The co-chair of the school’s newly appointed Presidential Task Force on Combating Antisemitism once declared “veins of hatred run through Jewish civilization,” according to his 2023 book.
“Israel’s dispossession of Palestinians from their land and oppression of those who remain have made it one of the most disliked countries on the planet,” Jewish history professor Derek Penslar claimed in his tome, “Zionism: An Emotional State,” in which he wrote, “Jewish culture was steeped in fantasies (and occasionally, acts) of vengeance against Christians.”
The task force, announced Friday, comes as the university continues to roil in the fallout from recently ousted president Claudine Gay.
“Reports of antisemitic and Islamophobic acts on our campus have grown, and the sense of belonging among these groups has been undermined.

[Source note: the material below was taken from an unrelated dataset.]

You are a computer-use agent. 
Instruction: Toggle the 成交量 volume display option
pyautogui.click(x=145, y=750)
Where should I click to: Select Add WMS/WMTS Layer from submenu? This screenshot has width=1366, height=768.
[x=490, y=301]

We need to understand why and how that is happening—and what more we might do to prevent it,” Harvard’s interim president Alan Garber said in a statement announcing the new initiative.
In the days after Gay’s resignation, Penslar publicly downplayed the campus antisemitism he is now charged with investigating, telling the Jewish Telegraphic Agency outsiders had “exaggerated” the issue.

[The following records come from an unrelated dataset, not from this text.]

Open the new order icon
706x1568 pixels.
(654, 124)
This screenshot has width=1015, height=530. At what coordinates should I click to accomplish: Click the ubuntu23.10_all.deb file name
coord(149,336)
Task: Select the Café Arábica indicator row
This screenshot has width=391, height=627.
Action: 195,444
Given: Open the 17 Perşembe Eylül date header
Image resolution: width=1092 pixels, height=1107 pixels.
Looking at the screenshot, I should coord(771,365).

In August 2023, Penslar signed onto a letter from a group called Academics4Peace, in which Israel was derided as a “regime of apartheid,” guilty of “Jewish supremacism.”
The letter, which was signed by 2,900 people, also accused the country of attempting to “ethnically cleanse all territories under Israeli rule of their Palestinian population.”

Harvard’s most ferocious critic, hedge fund manager Bill Ackman, slammed the decision to appoint Penslar to the task force.
“@Harvard continues on the path of darkness,” Ackman said.
“Harvard is going to double down on its anti-Semitism. Firing Gay was just shuffling deck chairs on the Titanic. The problem remains the racist and anti-Semitic DEI ideology,” added Ted Frank, director of litigation at the Hamilton Lincoln Law Institute, a non-profit law firm.
Harvard has faced a raft of antisemitic incidents since the Hamas Oct. 7 terrorist attacks on Israel. The university’s response has sparked donor revolts and a full scale congressional inquiry.
Reps or Harvard and Penslar did not immediately respond to requests for comment from The Post.